Question 2: How many documents?¶

< 100: Any tool works, choose based on ecosystem
100-1,000: rs_document saves time but not critical
> 1,000: rs_document strongly recommended
> 10,000: rs_document essential

Question 3: Do you need customization?¶

Custom overlap percentage?

Yes: LangChain
No: rs_document

Custom separators?

Yes: LangChain
No: rs_document

Token-based splitting?

Yes: LangChain
No: rs_document

Specialized cleaners?

Yes: Unstructured.io
No: rs_document

Question 4: What's your architecture?¶

Heavy LangChain usage?

Consider: LangChain for everything
Or: rs_document for splitting, LangChain for rest

Custom pipeline?

rs_document fits easily (simple API)

Unstructured.io for parsing?

Add rs_document for fast cleaning/splitting

Summary¶

Use rs_document when¶

Performance matters (> 1,000 documents)
Default settings work (33% overlap, standard separators)
Core cleaners sufficient (ligatures, bullets, whitespace, etc.)
Already have extracted text
Resource constraints (budget, time)

Use LangChain when¶

Need customization (overlap, separators, token-based)
Small workloads (< 100 documents)
Heavy ecosystem integration
Need callbacks or advanced features

Use Unstructured.io when¶

Need document parsing (PDF, DOCX, HTML)
Need specialized cleaners
Need table extraction or layout analysis
Performance is not critical

Use multiple tools¶

Unstructured.io for parsing
rs_document for cleaning/splitting
LangChain for embeddings/retrieval/LLM
Best of all worlds

The tools are complementary—choosing one doesn't exclude the others. Most production systems use multiple tools, each for what it does best.

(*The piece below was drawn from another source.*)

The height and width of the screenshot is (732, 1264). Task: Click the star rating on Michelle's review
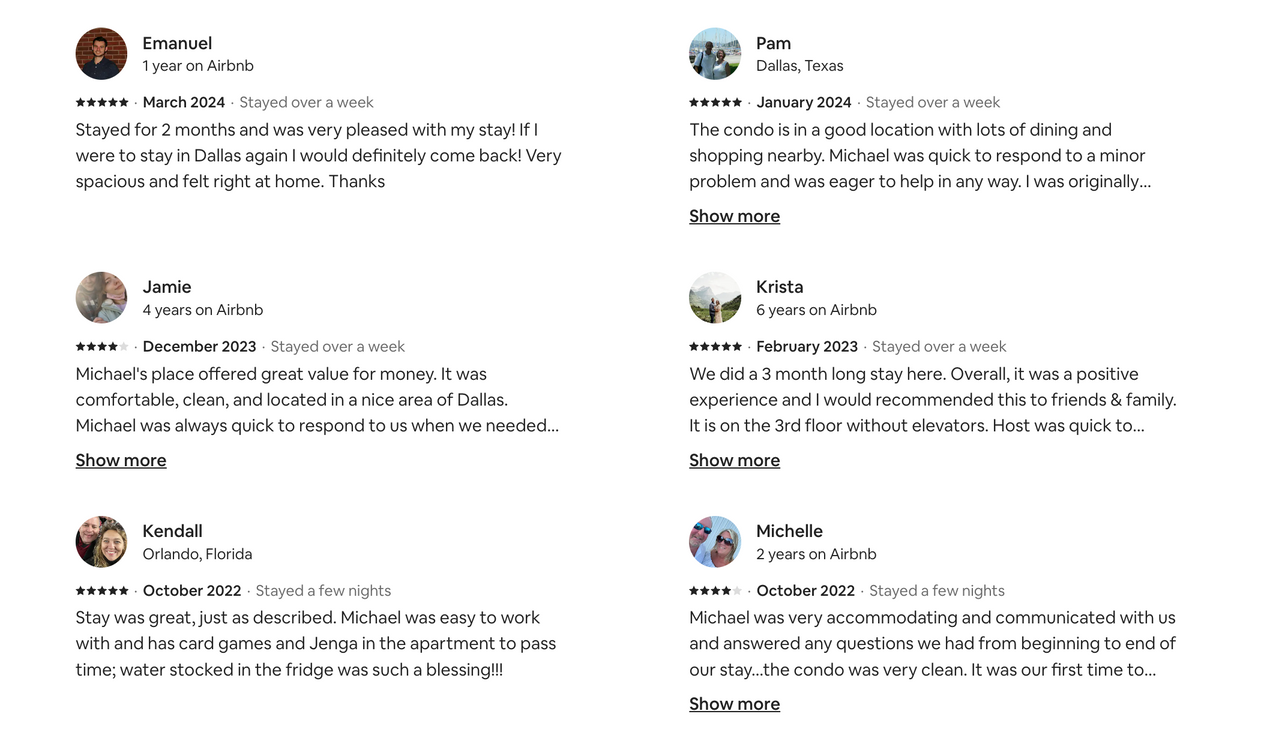[716, 590]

This completes the explanation section. You now understand:

Why Rust - The performance problem and solution
Design Philosophy - The deliberate choices
Recursive Splitting - How the algorithm works
Text Cleaning - Why clean and what each cleaner does
Performance - What makes it fast and when it matters
Comparisons - When to use rs_document vs alternatives

Armed with this understanding, you can make informed decisions about using rs_document effectively in your RAG applications.